**WHAT THE EXERCISE ASKS:** Show every line below where "coordinates" appears.

** Opening PROVIDED ENTRIES block **

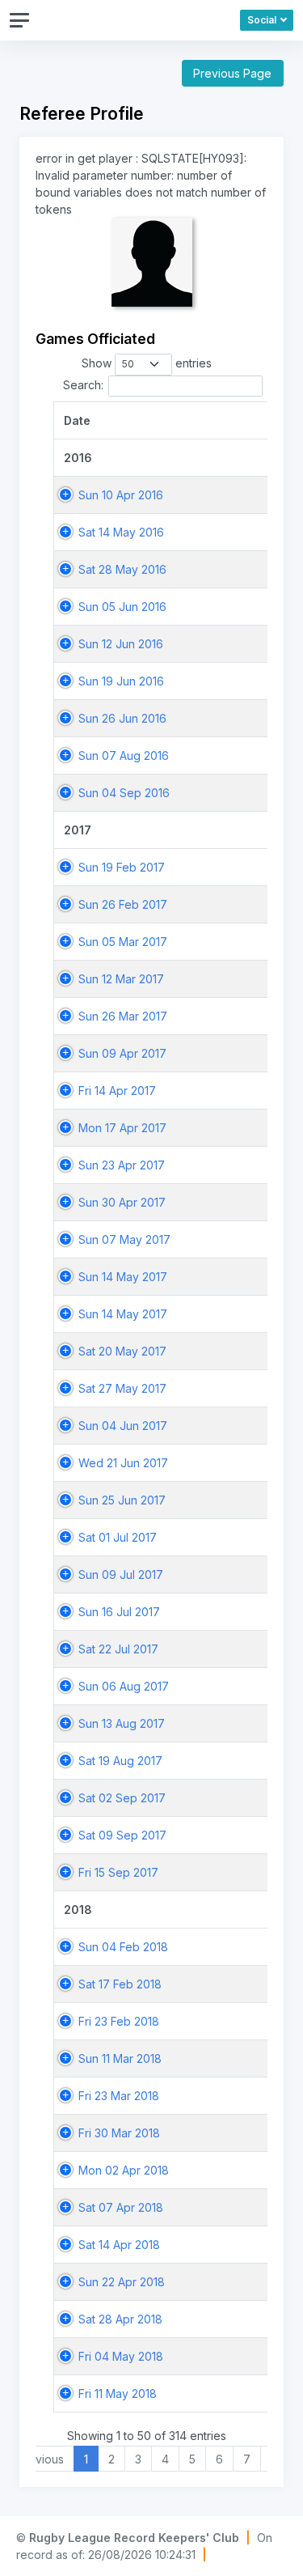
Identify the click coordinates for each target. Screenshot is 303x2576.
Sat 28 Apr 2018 (120, 2319)
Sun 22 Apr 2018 (121, 2282)
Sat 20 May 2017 (122, 1351)
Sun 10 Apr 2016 (120, 495)
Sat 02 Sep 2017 (122, 1798)
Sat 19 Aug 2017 (120, 1761)
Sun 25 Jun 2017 (122, 1500)
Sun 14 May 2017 (122, 1277)
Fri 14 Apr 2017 (117, 1090)
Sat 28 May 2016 (122, 569)
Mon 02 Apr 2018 (123, 2170)
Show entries (147, 363)
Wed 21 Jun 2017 (123, 1463)
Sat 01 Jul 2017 (117, 1537)
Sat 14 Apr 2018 (119, 2244)
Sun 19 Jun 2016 (121, 681)
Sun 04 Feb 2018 (123, 1947)
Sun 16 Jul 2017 (119, 1612)
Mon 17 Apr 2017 (122, 1128)
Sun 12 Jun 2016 (120, 644)
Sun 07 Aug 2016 (123, 755)
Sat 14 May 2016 (121, 532)
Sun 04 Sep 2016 (124, 793)
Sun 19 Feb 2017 (121, 867)
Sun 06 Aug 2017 (123, 1686)
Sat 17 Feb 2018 (120, 1984)
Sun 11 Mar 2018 (120, 2058)
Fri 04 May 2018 (120, 2356)
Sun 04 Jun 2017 (122, 1425)
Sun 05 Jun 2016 (122, 606)
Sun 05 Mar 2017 (122, 941)
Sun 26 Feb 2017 (122, 904)
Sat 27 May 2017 (122, 1388)
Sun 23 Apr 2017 (121, 1165)
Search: (83, 385)
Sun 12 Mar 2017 (121, 979)
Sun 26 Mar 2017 (122, 1016)
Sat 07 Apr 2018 (120, 2207)
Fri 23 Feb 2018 (118, 2021)
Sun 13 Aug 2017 (121, 1723)
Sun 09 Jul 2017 (120, 1574)
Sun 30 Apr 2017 (122, 1202)
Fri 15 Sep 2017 (118, 1872)
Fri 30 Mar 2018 (119, 2133)
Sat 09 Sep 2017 (122, 1835)
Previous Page (232, 73)
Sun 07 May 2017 (124, 1239)
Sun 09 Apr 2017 (122, 1053)
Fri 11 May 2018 (117, 2393)
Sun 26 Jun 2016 (122, 718)
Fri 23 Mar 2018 (118, 2096)
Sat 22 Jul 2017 (118, 1649)
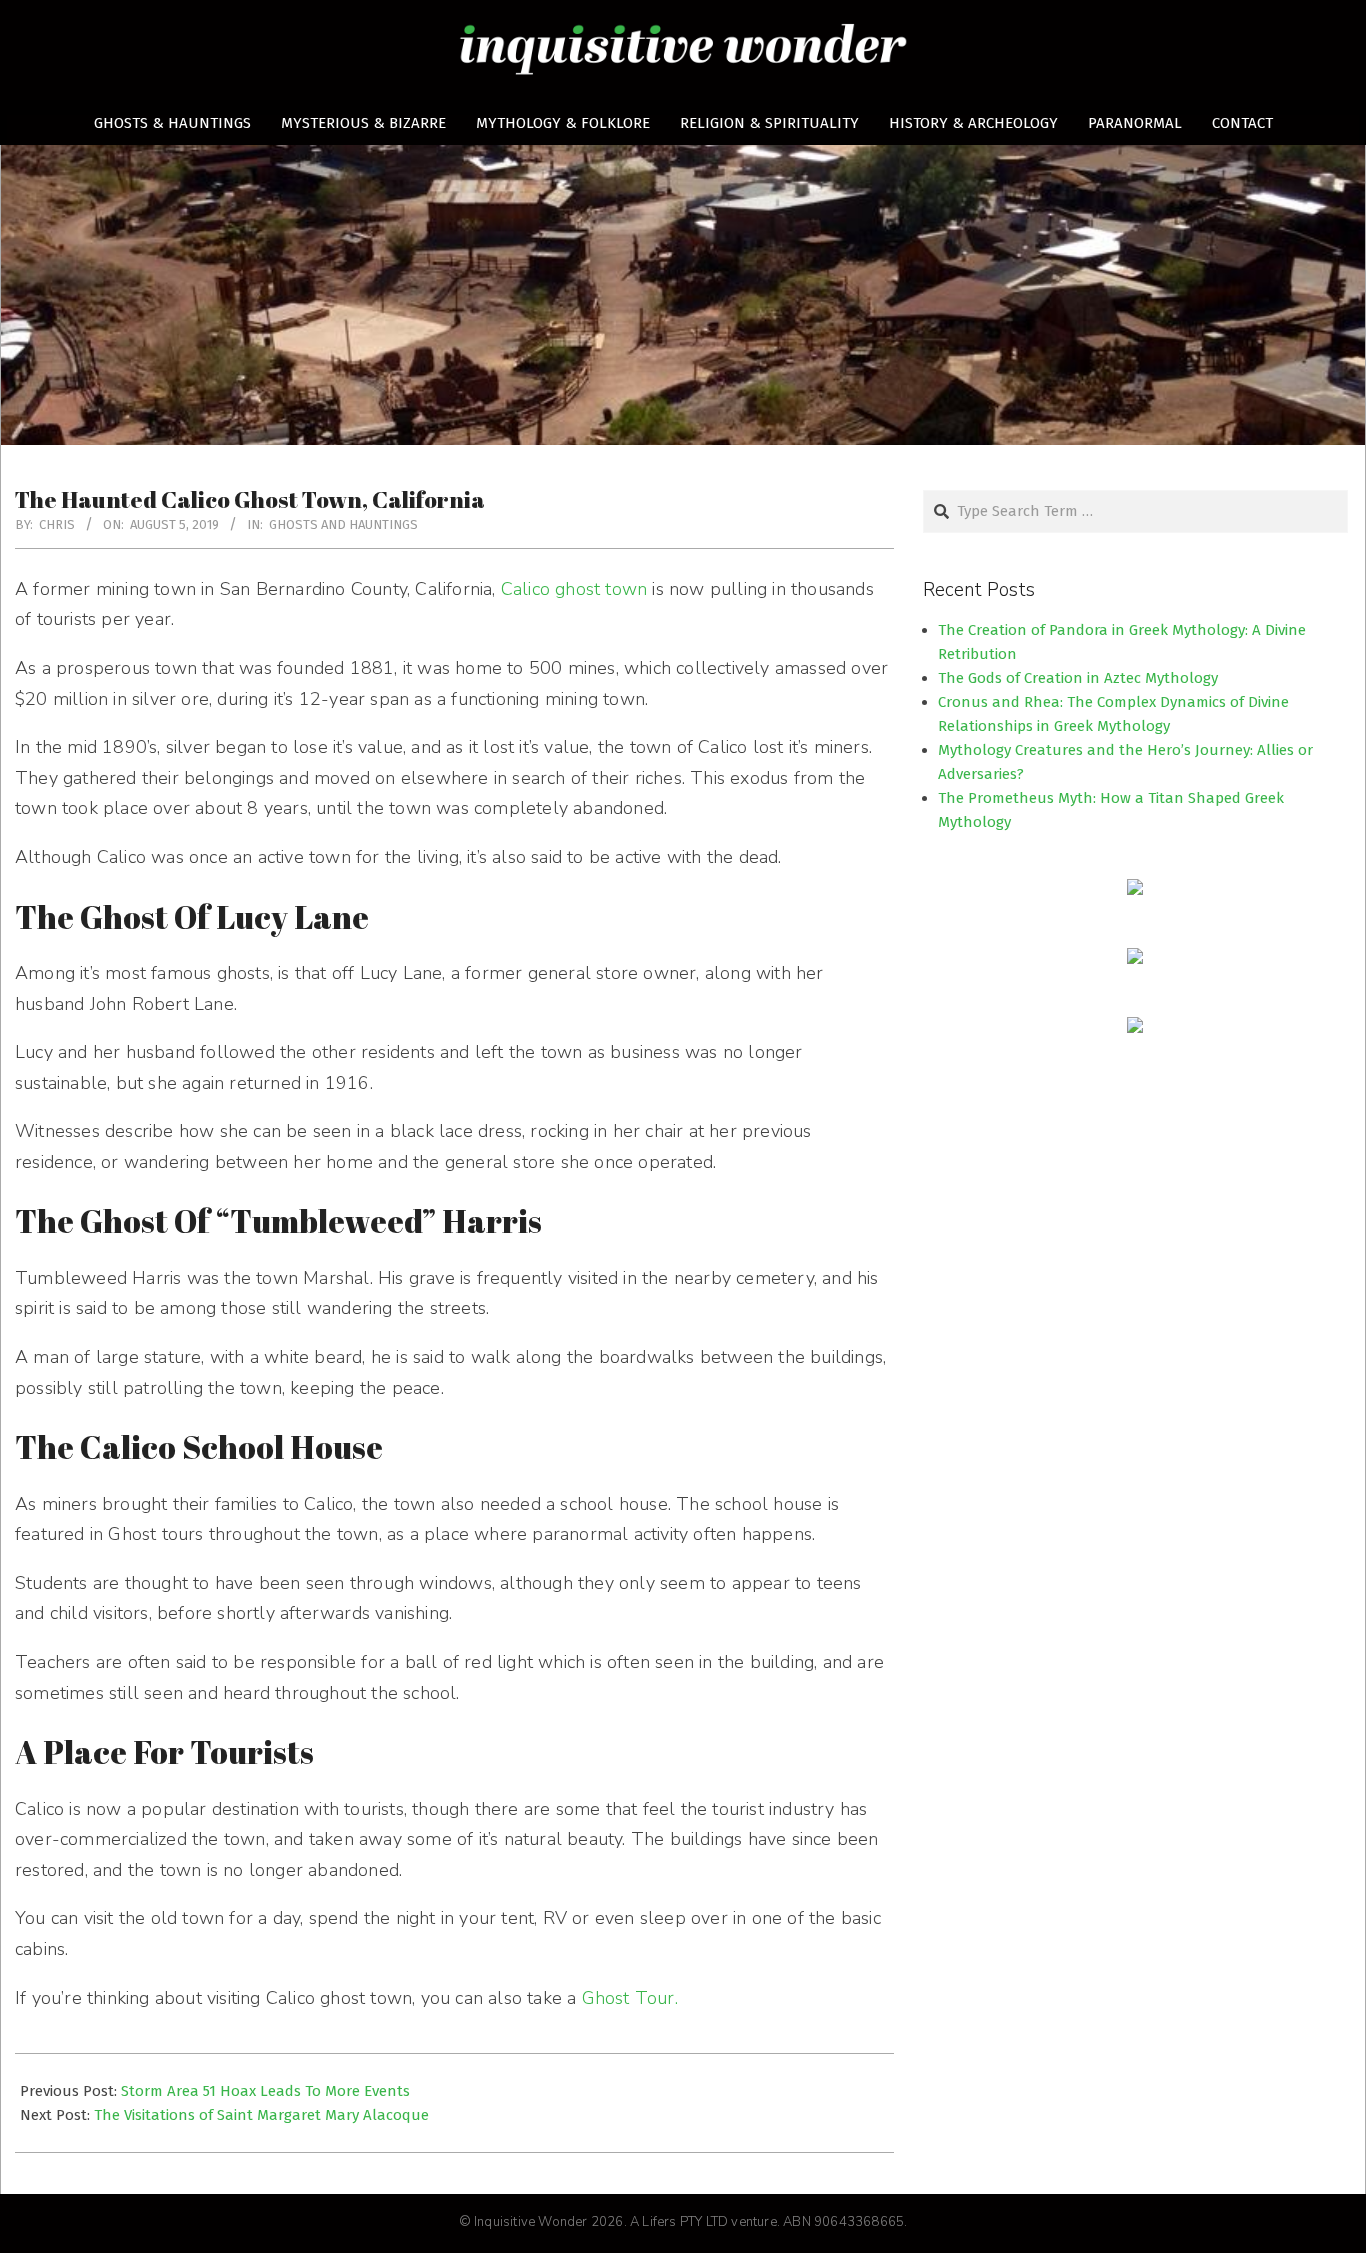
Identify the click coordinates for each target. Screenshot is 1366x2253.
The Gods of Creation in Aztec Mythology (1078, 678)
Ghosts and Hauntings (343, 524)
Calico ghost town (574, 589)
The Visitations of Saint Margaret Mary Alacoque (261, 2115)
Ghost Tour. (630, 1998)
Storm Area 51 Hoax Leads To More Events (265, 2091)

** Closing PROVIDED ENTRIES block **

**ANSWER TO THE PROBLEM:**
Identify the click coordinates for each target. Screenshot is 303x2576.
Identify the click coordinates for each target. Screenshot is 1366x2253.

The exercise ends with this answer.